====== READING TEXT

Experiment 1: Build Mohr’s Circle from a Stress State

Every Mohr’s analysis starts the same way: turn three numbers (σx, σy, τxy) into a circle, and read the principal stresses off where it crosses the axis. Doing it once by hand fixes the construction in memory; doing it next to the simulator shows you that the circle is not an analogy but the actual locus of every stress state at the point.

1. Configure the simulator Open the simulator and select the General plane stress preset (σx = 80, σy = -20, τxy = 40 MPa). Leave the element angle θ at 0.

2. Predict Before reading the panel, compute by hand: σavg = (σx + σy)/2, R = sqrt(((σx - σy)/2)² + τxy²), then σ1,2 = σavg ± R and θp from tan(2θp) = 2τxy/(σx - σy).

3. Read the circle On the diagram, confirm the circle centre sits at σavg on the horizontal axis and that the circle crosses the axis at your σ1 and σ2. Read σ1, σ2, and θp from the panel.

============
====== DATASET ENTRIES

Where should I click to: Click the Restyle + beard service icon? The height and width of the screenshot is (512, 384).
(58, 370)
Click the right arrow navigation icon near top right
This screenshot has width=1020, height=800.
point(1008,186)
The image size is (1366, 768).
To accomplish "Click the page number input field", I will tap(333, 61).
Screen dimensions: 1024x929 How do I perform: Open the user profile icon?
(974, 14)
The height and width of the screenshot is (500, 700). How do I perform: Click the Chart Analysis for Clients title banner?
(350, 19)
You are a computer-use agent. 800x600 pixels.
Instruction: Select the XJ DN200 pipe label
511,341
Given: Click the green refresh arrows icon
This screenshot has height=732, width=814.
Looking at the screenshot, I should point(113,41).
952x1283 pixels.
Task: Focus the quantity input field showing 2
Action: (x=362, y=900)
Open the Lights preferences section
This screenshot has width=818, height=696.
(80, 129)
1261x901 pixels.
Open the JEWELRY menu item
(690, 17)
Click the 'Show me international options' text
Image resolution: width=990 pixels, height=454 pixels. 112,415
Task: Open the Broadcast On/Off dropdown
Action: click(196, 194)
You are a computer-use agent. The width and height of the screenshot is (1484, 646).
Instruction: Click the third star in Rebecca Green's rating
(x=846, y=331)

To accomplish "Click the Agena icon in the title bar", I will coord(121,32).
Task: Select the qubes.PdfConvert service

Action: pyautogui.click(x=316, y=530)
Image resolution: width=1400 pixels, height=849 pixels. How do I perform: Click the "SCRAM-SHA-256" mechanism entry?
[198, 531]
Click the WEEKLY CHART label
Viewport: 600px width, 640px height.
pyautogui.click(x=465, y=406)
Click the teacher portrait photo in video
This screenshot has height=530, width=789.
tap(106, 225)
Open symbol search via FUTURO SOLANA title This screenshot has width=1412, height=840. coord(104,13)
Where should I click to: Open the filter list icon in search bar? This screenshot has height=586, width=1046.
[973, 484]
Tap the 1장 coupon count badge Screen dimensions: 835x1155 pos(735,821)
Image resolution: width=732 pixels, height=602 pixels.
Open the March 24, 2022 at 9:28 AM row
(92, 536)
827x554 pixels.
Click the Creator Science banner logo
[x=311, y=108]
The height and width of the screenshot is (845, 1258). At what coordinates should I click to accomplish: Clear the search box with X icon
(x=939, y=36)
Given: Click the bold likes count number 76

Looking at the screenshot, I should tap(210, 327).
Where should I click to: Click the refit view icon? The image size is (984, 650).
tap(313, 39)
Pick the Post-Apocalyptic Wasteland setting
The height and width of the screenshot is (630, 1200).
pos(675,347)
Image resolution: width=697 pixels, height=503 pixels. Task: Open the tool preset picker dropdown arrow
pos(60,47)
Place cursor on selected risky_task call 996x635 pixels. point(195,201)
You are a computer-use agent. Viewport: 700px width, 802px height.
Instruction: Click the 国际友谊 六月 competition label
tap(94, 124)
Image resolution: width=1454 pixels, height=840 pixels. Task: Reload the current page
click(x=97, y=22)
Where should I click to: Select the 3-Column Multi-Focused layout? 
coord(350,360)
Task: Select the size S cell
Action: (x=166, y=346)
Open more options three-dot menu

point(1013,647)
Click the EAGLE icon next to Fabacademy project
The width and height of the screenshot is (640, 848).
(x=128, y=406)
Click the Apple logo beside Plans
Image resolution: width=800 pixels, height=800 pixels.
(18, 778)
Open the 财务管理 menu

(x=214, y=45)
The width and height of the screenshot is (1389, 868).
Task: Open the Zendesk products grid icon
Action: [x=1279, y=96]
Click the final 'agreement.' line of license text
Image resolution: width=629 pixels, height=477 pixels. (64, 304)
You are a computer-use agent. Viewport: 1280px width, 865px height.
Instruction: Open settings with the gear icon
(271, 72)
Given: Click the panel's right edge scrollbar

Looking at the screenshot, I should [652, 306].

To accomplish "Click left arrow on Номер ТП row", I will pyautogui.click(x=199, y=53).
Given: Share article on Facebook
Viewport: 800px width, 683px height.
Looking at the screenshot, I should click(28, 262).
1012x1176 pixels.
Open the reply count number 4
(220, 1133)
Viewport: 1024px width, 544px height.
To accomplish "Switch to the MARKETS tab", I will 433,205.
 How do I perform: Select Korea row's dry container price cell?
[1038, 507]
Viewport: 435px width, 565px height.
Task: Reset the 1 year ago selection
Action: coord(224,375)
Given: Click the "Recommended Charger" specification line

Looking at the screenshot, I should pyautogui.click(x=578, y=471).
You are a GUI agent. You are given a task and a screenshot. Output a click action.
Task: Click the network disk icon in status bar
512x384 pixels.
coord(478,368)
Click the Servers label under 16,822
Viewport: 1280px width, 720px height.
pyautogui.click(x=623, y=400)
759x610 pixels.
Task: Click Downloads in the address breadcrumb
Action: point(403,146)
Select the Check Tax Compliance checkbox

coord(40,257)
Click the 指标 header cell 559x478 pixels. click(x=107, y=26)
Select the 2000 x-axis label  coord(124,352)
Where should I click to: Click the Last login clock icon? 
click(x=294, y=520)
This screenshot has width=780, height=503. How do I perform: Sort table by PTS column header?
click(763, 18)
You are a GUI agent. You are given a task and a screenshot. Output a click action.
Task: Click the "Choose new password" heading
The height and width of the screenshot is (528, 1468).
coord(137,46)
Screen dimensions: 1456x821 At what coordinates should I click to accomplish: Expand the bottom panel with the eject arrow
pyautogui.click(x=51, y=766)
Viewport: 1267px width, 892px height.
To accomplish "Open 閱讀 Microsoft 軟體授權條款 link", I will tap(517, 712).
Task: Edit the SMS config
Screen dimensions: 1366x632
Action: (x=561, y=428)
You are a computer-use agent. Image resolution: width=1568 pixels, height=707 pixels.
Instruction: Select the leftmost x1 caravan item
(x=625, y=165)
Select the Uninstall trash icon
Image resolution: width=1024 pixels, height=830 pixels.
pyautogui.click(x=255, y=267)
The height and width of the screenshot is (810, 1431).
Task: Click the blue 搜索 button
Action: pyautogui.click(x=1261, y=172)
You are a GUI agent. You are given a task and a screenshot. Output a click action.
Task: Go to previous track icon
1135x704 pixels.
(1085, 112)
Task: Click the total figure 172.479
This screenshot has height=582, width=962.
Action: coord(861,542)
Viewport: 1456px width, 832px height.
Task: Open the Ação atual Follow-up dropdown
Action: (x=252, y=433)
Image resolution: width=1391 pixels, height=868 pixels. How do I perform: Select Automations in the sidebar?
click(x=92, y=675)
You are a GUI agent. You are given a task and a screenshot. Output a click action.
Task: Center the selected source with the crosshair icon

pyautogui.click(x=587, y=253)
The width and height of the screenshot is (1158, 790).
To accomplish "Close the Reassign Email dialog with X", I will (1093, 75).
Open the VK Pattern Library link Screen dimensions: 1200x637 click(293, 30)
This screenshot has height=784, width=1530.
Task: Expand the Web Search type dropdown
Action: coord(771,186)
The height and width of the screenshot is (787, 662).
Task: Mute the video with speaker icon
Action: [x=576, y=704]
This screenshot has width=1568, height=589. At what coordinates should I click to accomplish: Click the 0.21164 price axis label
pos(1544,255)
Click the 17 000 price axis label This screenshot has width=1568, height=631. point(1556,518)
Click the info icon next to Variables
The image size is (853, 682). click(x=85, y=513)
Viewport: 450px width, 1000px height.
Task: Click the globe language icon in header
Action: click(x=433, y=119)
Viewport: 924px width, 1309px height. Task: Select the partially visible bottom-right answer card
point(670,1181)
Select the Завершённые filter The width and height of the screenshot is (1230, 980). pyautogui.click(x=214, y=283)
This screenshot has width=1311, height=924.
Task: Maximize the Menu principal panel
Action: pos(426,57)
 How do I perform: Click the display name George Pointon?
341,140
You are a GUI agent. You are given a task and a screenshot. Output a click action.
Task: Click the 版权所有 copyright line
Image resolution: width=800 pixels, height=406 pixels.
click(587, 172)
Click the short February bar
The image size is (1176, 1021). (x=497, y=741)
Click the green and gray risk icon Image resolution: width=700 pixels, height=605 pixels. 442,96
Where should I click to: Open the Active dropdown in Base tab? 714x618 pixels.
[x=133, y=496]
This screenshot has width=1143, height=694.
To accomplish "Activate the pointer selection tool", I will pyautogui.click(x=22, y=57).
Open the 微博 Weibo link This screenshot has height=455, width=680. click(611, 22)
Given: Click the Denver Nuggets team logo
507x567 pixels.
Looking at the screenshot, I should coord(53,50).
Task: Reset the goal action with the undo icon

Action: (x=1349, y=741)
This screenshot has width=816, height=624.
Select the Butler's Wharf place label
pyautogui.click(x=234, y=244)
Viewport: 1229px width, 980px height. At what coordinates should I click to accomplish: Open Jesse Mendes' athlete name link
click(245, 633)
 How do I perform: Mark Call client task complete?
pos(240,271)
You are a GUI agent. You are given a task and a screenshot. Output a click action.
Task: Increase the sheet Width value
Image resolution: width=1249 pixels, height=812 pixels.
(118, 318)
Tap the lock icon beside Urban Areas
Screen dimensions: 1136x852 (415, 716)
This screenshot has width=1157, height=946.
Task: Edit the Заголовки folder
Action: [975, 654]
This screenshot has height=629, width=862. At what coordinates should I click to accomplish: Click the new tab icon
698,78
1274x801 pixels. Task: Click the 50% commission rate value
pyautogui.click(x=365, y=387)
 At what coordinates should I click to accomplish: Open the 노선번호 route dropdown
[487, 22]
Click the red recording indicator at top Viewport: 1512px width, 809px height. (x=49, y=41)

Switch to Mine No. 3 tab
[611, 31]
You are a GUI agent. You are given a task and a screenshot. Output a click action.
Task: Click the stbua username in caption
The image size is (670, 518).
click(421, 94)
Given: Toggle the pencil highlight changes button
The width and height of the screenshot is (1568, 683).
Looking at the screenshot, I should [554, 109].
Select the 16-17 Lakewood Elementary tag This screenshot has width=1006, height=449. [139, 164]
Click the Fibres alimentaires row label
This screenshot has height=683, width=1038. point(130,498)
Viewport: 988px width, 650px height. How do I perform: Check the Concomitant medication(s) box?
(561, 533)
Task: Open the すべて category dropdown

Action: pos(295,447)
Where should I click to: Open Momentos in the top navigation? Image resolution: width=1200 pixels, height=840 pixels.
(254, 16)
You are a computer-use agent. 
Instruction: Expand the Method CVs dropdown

============

_WHAT TO DO_
(a) In the Mohr's circle experiment, what stress values does the General plane stress preset set?
(b) Extend the Mohr's circle experiment, starting after its final step.
The listing comes from a separate source unrelated to the text.

_ANSWERS FOR THE TASKS_
(a) σx = 80, σy = -20, and τxy = 40 MPa.

(b)
4. Change the state Switch to Custom and try two more states of your own. Each time, predict first, then check.

5. Save data Create data/exp1_circle.csv with columns: sx, sy, txy, sigma_avg, R, sigma_1, sigma_2, theta_p_deg.

Data Collection Table

Python Analysis

# Stress Transformation Experiment 1: build Mohr's circle from a state
import numpy as np
import matplotlib.pyplot as plt
import os

os.makedirs('plots', exist_ok=True)

def mohr(sx, sy, txy):
    avg = (sx + sy) / 2.0
    R = np.hypot((sx - sy) / 2.0, txy)
    s1, s2 = avg + R, avg - R
    theta_p = 0.5 * np.degrees(np.arctan2(2 * txy, sx - sy))
    return avg, R, s1, s2, theta_p

sx, sy, txy = 80.0, -20.0, 40.0
avg, R, s1, s2, theta_p = mohr(sx, sy, txy)
print(f"centre sigma_avg = {avg:.2f} MPa, radius R = {R:.2f} MPa")
print(f"sigma_1 = {s1:.2f} MPa, sigma_2 = {s2:.2f} MPa, theta_p = {theta_p:.2f} deg")

# Draw the circle and mark the two reference faces (x-face and y-face).
phi = np.linspace(0, 2 * np.pi, 400)
fig, ax = plt.subplots(figsize=(7, 7))
ax.plot(avg + R * np.cos(phi), R * np.sin(phi), color='#2A9D8F', lw=2)
ax.plot([sx, sy], [-txy, txy], 'o-', color='#E76F51', lw=1.5, label='x-face / y-face (diameter)')
ax.plot([s1, s2], [0, 0], 's', color='#264653', label='principal stresses')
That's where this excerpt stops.